>>>>>

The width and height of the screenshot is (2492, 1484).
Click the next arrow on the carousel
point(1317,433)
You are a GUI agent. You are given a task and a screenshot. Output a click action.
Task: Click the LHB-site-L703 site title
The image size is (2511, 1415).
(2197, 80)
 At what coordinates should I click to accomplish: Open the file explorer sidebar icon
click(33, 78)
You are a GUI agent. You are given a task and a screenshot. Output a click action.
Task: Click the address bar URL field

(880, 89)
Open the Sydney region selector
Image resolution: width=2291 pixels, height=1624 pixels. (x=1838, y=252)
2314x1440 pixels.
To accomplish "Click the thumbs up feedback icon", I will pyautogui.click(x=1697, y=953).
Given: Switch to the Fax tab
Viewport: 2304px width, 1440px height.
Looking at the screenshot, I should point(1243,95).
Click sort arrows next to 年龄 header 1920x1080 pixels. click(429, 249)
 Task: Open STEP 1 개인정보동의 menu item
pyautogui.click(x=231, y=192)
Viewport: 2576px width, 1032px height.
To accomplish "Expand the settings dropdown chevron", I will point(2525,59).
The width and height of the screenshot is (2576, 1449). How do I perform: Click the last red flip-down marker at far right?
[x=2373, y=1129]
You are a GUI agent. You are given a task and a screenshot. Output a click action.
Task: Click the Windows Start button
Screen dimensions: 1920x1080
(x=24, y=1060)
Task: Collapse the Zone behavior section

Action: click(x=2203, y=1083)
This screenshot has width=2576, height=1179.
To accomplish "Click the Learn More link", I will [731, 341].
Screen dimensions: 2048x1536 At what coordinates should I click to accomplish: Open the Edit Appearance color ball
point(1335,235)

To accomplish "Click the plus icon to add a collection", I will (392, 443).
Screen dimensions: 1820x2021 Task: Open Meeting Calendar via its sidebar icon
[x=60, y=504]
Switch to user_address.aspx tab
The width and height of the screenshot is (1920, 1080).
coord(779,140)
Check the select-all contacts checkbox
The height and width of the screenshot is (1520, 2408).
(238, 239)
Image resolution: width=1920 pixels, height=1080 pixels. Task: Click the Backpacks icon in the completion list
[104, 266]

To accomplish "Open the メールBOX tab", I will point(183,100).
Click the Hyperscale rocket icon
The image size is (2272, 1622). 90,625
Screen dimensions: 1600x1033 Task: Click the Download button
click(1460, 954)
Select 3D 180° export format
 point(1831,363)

<<<<<

[Task brief]
Show each line of the material that includes the string "Switch" by copying it.

[Exercise solution]
Given: Switch to the Fax tab
Switch to user_address.aspx tab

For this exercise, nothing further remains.